1888 See Locomotive Stock June 1888 where they are listed 9th with 549 locomotives
1890 Alexander Ross became chief engineer
1893 Obtained Parliamentary approval for its so-called "Extension to London".
In the 1890s the M.S.& L.R. began construction of its "Derbyshire Lines", in effect the first part of its push southwards. Leaving its east-west main line at Beighton Junction, some 5.5 miles east of Sheffield, the line headed towards Nottingham, an opportunity to tap into the collieries in the north of county before reaching that city. A loop line was built to serve Chesterfield.
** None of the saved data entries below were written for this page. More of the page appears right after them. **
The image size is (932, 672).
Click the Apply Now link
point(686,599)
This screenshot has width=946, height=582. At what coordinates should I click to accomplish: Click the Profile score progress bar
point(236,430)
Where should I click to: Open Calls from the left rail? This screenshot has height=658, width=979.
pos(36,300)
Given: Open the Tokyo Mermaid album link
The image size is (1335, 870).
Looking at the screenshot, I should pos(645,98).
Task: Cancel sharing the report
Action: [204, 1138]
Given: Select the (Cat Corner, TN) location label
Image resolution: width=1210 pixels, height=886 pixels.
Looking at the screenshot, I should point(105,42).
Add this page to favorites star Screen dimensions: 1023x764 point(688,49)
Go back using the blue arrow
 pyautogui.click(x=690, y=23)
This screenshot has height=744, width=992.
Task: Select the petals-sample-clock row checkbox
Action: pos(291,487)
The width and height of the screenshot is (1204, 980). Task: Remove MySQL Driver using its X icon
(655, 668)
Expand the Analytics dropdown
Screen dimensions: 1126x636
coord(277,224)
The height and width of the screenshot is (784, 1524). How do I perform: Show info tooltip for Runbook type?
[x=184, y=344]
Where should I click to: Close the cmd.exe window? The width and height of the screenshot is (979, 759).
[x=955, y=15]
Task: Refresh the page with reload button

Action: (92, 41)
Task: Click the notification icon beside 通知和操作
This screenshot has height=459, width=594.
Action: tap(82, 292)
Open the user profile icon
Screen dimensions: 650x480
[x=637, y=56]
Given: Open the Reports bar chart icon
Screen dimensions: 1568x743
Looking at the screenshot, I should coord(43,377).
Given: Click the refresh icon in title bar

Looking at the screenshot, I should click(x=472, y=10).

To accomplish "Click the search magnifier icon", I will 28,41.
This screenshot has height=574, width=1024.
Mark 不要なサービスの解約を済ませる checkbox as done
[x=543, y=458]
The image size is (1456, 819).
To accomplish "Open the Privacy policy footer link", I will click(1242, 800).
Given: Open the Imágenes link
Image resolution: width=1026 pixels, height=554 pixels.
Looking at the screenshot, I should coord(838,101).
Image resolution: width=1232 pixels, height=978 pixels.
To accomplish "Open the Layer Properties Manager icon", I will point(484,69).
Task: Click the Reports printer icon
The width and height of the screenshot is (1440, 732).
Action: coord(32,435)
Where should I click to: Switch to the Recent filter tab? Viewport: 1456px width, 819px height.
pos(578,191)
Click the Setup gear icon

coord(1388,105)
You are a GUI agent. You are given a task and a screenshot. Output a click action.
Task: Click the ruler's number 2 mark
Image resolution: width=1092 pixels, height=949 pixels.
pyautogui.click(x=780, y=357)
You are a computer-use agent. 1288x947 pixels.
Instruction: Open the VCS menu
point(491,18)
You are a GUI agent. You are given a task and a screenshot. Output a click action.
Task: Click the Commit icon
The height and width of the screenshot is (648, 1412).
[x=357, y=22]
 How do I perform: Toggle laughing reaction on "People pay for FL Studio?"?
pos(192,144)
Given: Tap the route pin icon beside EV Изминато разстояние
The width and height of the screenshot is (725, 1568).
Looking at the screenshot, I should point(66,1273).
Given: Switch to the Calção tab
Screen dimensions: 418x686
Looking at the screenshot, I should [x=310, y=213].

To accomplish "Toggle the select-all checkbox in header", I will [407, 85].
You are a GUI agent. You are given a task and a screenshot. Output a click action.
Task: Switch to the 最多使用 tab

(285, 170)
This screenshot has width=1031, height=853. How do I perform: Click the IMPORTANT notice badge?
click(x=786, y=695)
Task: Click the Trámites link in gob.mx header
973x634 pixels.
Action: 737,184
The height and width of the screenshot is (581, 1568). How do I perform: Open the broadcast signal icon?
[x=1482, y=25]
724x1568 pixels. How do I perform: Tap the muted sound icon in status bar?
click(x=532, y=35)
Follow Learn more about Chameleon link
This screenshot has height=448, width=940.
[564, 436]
1895 Work on building the London Extension started: the new line was 92 miles in length; it opened for coal traffic on 25 July 1898; for passenger traffic on 15 March 1899, and for goods traffic on 11 April 1899.
The new line was built from Annesley in Nottinghamshire to join the existing Metropolitan Railway Extension at Quainton Road, where the line became jointly owned, returning to its own metals at Harrow for the final section to Marylebone.
1897 the company changed its name to the Great Central Railway. At the same time the headquarters of the Railway was moved from Manchester to London (Marylebone).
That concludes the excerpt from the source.